▸ **THE DATA**:

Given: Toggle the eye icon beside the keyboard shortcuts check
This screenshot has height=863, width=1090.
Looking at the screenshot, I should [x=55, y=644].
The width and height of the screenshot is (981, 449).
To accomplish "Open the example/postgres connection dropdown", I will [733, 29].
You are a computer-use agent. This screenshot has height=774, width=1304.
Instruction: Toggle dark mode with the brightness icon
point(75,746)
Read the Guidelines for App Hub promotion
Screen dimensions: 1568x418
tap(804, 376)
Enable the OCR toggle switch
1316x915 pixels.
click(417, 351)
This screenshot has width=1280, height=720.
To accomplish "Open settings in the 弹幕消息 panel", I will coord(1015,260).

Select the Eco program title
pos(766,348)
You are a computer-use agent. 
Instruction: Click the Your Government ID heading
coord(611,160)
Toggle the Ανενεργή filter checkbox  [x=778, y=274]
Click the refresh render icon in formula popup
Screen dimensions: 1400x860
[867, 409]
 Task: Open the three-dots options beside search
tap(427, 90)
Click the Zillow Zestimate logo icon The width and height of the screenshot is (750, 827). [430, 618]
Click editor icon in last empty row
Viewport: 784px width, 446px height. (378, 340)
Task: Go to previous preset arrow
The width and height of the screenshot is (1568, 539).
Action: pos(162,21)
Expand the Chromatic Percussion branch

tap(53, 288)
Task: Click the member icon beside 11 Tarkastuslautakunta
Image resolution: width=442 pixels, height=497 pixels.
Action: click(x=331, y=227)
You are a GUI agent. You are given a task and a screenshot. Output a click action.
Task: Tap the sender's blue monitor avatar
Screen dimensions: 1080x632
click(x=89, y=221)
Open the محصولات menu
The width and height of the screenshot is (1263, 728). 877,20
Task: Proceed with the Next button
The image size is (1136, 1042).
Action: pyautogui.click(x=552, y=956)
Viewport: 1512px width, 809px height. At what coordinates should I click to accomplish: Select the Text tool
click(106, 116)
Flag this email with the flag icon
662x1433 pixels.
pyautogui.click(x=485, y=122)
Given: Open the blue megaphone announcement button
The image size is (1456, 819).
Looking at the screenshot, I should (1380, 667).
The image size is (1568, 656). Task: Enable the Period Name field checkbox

▸ **PROBLEM STATEMENT**:
Retype all the material above precisely, with no line left out.

▸ **OUTPUT FOR THIS EXERCISE**:
Given: Toggle the eye icon beside the keyboard shortcuts check
This screenshot has height=863, width=1090.
Looking at the screenshot, I should [x=55, y=644].
The width and height of the screenshot is (981, 449).
To accomplish "Open the example/postgres connection dropdown", I will [733, 29].
You are a computer-use agent. This screenshot has height=774, width=1304.
Instruction: Toggle dark mode with the brightness icon
point(75,746)
Read the Guidelines for App Hub promotion
Screen dimensions: 1568x418
tap(804, 376)
Enable the OCR toggle switch
1316x915 pixels.
click(417, 351)
This screenshot has width=1280, height=720.
To accomplish "Open settings in the 弹幕消息 panel", I will coord(1015,260).

Select the Eco program title
pos(766,348)
You are a computer-use agent. 
Instruction: Click the Your Government ID heading
coord(611,160)
Toggle the Ανενεργή filter checkbox  [x=778, y=274]
Click the refresh render icon in formula popup
Screen dimensions: 1400x860
[867, 409]
 Task: Open the three-dots options beside search
tap(427, 90)
Click the Zillow Zestimate logo icon The width and height of the screenshot is (750, 827). [430, 618]
Click editor icon in last empty row
Viewport: 784px width, 446px height. (378, 340)
Task: Go to previous preset arrow
The width and height of the screenshot is (1568, 539).
Action: pos(162,21)
Expand the Chromatic Percussion branch

tap(53, 288)
Task: Click the member icon beside 11 Tarkastuslautakunta
Image resolution: width=442 pixels, height=497 pixels.
Action: click(x=331, y=227)
You are a GUI agent. You are given a task and a screenshot. Output a click action.
Task: Tap the sender's blue monitor avatar
Screen dimensions: 1080x632
click(x=89, y=221)
Open the محصولات menu
The width and height of the screenshot is (1263, 728). 877,20
Task: Proceed with the Next button
The image size is (1136, 1042).
Action: pyautogui.click(x=552, y=956)
Viewport: 1512px width, 809px height. At what coordinates should I click to accomplish: Select the Text tool
click(106, 116)
Flag this email with the flag icon
662x1433 pixels.
pyautogui.click(x=485, y=122)
Given: Open the blue megaphone announcement button
The image size is (1456, 819).
Looking at the screenshot, I should (1380, 667).
The image size is (1568, 656). Task: Enable the Period Name field checkbox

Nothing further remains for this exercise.